● **Try it**:
Scan the entries below and extract each line with the word "value" in it.

# # # # #

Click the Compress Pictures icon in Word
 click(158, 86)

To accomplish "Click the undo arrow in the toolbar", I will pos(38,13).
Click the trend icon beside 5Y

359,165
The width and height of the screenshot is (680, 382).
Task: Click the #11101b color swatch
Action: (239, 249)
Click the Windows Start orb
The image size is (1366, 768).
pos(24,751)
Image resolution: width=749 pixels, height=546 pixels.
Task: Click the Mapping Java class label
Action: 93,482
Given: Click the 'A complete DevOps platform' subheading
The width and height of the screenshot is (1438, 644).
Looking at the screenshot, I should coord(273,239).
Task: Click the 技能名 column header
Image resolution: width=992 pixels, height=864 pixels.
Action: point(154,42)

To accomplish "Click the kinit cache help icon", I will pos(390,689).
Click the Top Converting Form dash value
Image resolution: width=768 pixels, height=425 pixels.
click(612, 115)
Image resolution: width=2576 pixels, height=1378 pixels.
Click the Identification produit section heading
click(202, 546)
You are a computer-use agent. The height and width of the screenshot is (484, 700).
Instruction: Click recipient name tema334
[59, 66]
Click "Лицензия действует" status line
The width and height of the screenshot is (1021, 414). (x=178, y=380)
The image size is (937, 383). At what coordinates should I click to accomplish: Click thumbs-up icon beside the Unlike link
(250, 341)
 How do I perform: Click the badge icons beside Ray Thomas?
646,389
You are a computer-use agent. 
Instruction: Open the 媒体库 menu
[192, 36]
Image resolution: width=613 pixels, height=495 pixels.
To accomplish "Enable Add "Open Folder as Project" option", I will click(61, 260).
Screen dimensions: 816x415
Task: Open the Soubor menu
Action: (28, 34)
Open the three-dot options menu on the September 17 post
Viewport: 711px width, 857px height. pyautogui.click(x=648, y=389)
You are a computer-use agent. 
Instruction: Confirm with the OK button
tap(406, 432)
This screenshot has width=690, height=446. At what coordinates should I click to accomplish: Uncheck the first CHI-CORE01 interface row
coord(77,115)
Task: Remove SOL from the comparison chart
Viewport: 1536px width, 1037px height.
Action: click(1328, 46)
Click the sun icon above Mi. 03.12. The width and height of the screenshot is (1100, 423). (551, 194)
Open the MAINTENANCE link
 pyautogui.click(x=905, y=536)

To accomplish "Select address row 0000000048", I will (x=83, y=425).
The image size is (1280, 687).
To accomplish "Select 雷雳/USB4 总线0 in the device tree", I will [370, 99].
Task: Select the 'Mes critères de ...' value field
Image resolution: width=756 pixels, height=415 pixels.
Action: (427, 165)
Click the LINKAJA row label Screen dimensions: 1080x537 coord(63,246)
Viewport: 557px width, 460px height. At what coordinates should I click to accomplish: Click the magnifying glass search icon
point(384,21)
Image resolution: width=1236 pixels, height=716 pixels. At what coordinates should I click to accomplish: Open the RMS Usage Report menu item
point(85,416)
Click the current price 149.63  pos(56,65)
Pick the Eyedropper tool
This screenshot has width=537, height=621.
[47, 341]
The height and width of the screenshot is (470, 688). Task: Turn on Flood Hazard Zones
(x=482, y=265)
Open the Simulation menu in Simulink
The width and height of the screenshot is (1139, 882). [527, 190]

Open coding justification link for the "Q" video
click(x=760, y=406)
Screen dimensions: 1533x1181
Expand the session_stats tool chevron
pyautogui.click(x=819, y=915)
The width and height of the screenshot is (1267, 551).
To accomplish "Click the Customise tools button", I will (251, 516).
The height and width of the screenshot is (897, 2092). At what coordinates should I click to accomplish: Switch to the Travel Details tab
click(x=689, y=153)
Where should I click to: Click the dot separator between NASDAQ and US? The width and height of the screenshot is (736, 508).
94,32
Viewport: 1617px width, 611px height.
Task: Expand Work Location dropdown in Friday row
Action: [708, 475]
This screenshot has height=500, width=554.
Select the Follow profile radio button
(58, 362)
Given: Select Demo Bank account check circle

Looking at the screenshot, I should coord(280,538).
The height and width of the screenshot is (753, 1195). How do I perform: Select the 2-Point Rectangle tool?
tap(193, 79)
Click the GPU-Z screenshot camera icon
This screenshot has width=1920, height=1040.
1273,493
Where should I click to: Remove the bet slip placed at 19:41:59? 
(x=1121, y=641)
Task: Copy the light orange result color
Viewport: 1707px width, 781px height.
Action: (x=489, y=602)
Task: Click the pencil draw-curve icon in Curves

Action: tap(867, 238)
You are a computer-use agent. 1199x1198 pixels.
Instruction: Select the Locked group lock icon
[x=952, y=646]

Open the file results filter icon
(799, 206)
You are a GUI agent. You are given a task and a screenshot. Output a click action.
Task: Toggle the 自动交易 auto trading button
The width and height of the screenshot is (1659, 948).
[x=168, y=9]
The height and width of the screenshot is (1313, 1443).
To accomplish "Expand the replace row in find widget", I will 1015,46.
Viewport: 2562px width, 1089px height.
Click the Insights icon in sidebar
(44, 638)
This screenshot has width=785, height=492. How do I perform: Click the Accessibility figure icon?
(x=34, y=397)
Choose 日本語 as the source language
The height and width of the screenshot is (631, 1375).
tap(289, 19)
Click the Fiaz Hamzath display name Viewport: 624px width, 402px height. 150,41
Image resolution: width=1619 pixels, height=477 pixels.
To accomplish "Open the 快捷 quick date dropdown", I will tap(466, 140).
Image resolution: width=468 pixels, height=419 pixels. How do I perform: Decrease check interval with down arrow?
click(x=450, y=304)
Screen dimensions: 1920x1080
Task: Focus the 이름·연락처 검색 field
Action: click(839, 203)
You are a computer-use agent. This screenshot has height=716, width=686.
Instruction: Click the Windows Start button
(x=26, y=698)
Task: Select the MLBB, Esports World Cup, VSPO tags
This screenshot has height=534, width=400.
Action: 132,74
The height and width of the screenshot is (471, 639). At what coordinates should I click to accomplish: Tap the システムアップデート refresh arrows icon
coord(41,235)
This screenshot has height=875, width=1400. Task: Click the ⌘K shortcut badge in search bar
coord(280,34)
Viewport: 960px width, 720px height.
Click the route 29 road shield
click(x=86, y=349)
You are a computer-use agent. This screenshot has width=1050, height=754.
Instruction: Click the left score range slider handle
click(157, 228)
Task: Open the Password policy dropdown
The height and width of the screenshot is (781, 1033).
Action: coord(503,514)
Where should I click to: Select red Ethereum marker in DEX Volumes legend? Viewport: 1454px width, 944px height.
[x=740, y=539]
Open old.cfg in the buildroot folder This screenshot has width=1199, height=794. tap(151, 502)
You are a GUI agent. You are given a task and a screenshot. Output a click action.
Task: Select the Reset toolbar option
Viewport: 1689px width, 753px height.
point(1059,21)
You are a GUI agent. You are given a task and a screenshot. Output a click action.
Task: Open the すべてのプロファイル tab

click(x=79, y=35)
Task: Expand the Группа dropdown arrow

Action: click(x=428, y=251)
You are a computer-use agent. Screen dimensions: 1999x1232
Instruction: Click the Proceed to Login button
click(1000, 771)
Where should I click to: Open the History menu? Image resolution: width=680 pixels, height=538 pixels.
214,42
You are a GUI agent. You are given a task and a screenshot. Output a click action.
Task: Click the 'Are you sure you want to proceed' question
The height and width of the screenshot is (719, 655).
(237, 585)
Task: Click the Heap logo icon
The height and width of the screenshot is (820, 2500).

# # # # #

● **Exercise response**:
Click the Top Converting Form dash value
Task: Select the 'Mes critères de ...' value field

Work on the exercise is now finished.